Last Friday, NBC's Cris Collinsworth asked Favre what it was
like to take a Vicodin during a game. The question angered
Favre, who says that not only did he not pop painkillers during
games, but also he didn't take them on Fridays or Saturdays
during the season. "It's kind of like when I threw 24
interceptions [in 1993], and people said, 'I knew the Packers
made a mistake getting him [in a 1992 trade with the Atlanta
Falcons],'" Favre says. "Then I come back the next year, and
they go, 'Well, he's got good talent around him now.' And now
they're saying, 'No wonder he played well last year. He was
taking pills.' There's never been a time in my life when people
just said, 'You know what, he's just pretty damn good.'"
That, of course, is nonsense. Few active NFL players have been
praised as often, or as floridly, as has Favre. But, as Holmgren
says, "If that motivates him...."
The angry young quarterback's second scoring pass on Sunday was
an eight-yard dart to second-year fullback William Henderson.
Remember that name. After scoring his first NFL touchdown,
Henderson rumbled toward an enormous bull's-eye beyond the end
zone, beside which the words JUMP HERE had been painted. As he
obediently flung himself at the fans, however, Henderson was
dismayed to see them scatter.
"They didn't want to catch me," he said. Which proves that some
of the Cheeseheads are smarter than they look. Henderson is
6'1", 248 pounds. "I have six-percent body fat," he says. "I'm
built for taking people on."
A third-round draft pick out of North Carolina in '95, Henderson
was slowed during his rookie season by a knee injury. This
summer he beat out Dorsey Levens for the starting fullback spot.
His emergence bodes poorly for opposing defenses. To be
effective, the West Coast offense requires a fullback who can
decleat linebackers but also catch the ball and run with it.
That's Henderson. And there he was on Sunday, chopping Chargers
linebacker Junior Seau with a textbook cut block that cleared
the way for Edgar Bennett's 10-yard first-quarter touchdown run.
Bennett stunned teammates and Packers fans alike in the fourth
quarter when he absorbed a savage pop from San Diego free safety
Kevin Ross and coughed up the ball. Bennett had not fumbled in
726 carries dating back to his rookie season, 1992. Holmgren,
the Maytag repairman of NFL coaches, saw some good in this
historic turnover. "It gave me a chance to get the offense
together and give them the Knute Rockne treatment," he said. So
dominant were his players through the season's first three weeks
that Holmgren welcomed opportunities to chew them out.
# # # # #
▶ **Your tasks**:
**1)** Name every football player in the Packers article other than Favre.
**2)** Reproduce the Packers article word for word from "His emergence bodes" to "first-quarter touchdown run.".
Use only the Packers article to respond.

▶ **The data**:
# # # # #
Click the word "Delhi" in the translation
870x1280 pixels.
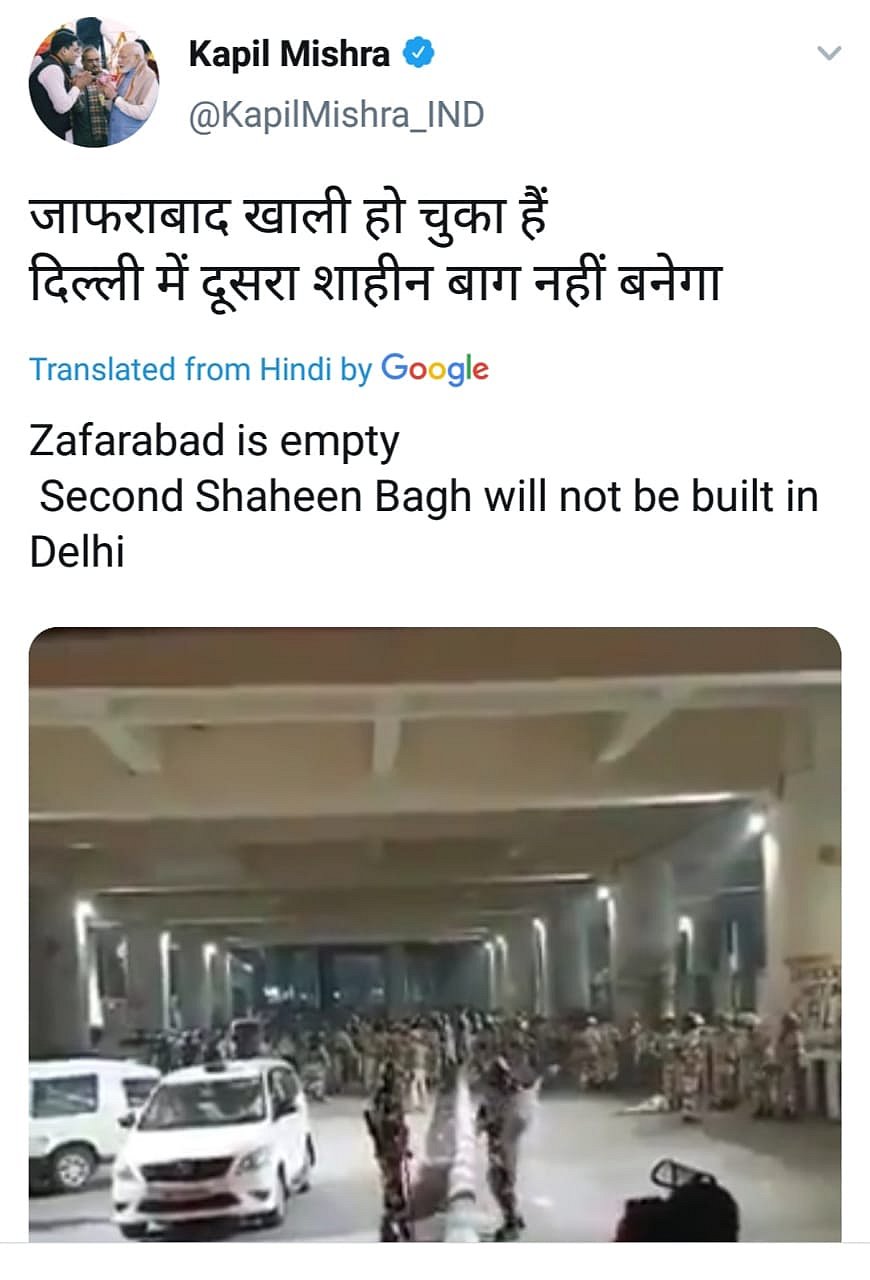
# # # # #
▶ **Exercise answers**:
**1)** William Henderson, Dorsey Levens, Junior Seau, Edgar Bennett, Kevin Ross

**2)**
His emergence bodes poorly for opposing defenses. To be
effective, the West Coast offense requires a fullback who can
decleat linebackers but also catch the ball and run with it.
That's Henderson. And there he was on Sunday, chopping Chargers
linebacker Junior Seau with a textbook cut block that cleared
the way for Edgar Bennett's 10-yard first-quarter touchdown run.